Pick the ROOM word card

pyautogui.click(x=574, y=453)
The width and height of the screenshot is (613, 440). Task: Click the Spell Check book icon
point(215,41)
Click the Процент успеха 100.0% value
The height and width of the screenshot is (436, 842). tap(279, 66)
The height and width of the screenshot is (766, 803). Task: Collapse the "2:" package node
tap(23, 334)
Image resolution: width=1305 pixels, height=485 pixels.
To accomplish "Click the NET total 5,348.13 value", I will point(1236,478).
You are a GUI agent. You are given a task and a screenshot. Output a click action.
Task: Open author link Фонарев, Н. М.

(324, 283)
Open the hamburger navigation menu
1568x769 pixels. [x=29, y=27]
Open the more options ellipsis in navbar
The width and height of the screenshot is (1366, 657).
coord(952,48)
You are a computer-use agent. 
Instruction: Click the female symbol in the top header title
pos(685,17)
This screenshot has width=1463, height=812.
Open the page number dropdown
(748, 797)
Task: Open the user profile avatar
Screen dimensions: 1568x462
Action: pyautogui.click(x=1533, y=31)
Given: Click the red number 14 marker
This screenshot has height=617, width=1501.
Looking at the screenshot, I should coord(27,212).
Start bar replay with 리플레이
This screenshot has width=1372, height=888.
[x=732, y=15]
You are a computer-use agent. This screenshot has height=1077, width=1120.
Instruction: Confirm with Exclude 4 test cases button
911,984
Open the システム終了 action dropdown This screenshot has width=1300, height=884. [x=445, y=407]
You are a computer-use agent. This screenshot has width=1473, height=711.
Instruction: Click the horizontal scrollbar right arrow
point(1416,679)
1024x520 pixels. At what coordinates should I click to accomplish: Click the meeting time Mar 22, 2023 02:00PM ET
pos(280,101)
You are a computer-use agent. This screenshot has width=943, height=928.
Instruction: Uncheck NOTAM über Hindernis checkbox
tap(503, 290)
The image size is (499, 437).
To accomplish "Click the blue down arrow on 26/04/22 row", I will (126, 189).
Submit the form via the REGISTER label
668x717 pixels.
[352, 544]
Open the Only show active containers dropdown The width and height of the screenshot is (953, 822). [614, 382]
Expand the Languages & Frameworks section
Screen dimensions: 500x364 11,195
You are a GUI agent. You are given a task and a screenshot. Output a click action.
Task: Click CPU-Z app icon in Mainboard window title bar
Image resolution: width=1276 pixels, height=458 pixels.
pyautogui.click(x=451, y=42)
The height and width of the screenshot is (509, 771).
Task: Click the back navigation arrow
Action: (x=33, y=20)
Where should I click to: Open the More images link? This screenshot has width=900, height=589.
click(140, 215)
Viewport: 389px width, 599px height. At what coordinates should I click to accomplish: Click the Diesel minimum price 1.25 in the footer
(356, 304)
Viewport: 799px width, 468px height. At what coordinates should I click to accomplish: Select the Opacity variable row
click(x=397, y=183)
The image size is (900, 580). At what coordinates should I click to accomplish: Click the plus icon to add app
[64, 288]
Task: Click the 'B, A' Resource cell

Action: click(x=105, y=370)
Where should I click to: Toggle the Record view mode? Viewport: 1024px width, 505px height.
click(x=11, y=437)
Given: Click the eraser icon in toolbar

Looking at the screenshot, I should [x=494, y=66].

※

* **What the task asks**: Without changing anything, repeat the whole listing.

* **Response to the exercise**:
Pick the ROOM word card

pyautogui.click(x=574, y=453)
The width and height of the screenshot is (613, 440). Task: Click the Spell Check book icon
point(215,41)
Click the Процент успеха 100.0% value
The height and width of the screenshot is (436, 842). tap(279, 66)
The height and width of the screenshot is (766, 803). Task: Collapse the "2:" package node
tap(23, 334)
Image resolution: width=1305 pixels, height=485 pixels.
To accomplish "Click the NET total 5,348.13 value", I will point(1236,478).
You are a GUI agent. You are given a task and a screenshot. Output a click action.
Task: Open author link Фонарев, Н. М.

(324, 283)
Open the hamburger navigation menu
1568x769 pixels. [x=29, y=27]
Open the more options ellipsis in navbar
The width and height of the screenshot is (1366, 657).
coord(952,48)
You are a computer-use agent. 
Instruction: Click the female symbol in the top header title
pos(685,17)
This screenshot has width=1463, height=812.
Open the page number dropdown
(748, 797)
Task: Open the user profile avatar
Screen dimensions: 1568x462
Action: pyautogui.click(x=1533, y=31)
Given: Click the red number 14 marker
This screenshot has height=617, width=1501.
Looking at the screenshot, I should coord(27,212).
Start bar replay with 리플레이
This screenshot has width=1372, height=888.
[x=732, y=15]
You are a computer-use agent. This screenshot has height=1077, width=1120.
Instruction: Confirm with Exclude 4 test cases button
911,984
Open the システム終了 action dropdown This screenshot has width=1300, height=884. [x=445, y=407]
You are a computer-use agent. This screenshot has width=1473, height=711.
Instruction: Click the horizontal scrollbar right arrow
point(1416,679)
1024x520 pixels. At what coordinates should I click to accomplish: Click the meeting time Mar 22, 2023 02:00PM ET
pos(280,101)
You are a computer-use agent. This screenshot has width=943, height=928.
Instruction: Uncheck NOTAM über Hindernis checkbox
tap(503, 290)
The image size is (499, 437).
To accomplish "Click the blue down arrow on 26/04/22 row", I will (126, 189).
Submit the form via the REGISTER label
668x717 pixels.
[352, 544]
Open the Only show active containers dropdown The width and height of the screenshot is (953, 822). [614, 382]
Expand the Languages & Frameworks section
Screen dimensions: 500x364 11,195
You are a GUI agent. You are given a task and a screenshot. Output a click action.
Task: Click CPU-Z app icon in Mainboard window title bar
Image resolution: width=1276 pixels, height=458 pixels.
pyautogui.click(x=451, y=42)
The height and width of the screenshot is (509, 771).
Task: Click the back navigation arrow
Action: (x=33, y=20)
Where should I click to: Open the More images link? This screenshot has width=900, height=589.
click(140, 215)
Viewport: 389px width, 599px height. At what coordinates should I click to accomplish: Click the Diesel minimum price 1.25 in the footer
(356, 304)
Viewport: 799px width, 468px height. At what coordinates should I click to accomplish: Select the Opacity variable row
click(x=397, y=183)
The image size is (900, 580). At what coordinates should I click to accomplish: Click the plus icon to add app
[64, 288]
Task: Click the 'B, A' Resource cell

Action: click(x=105, y=370)
Where should I click to: Toggle the Record view mode? Viewport: 1024px width, 505px height.
click(x=11, y=437)
Given: Click the eraser icon in toolbar

Looking at the screenshot, I should [x=494, y=66].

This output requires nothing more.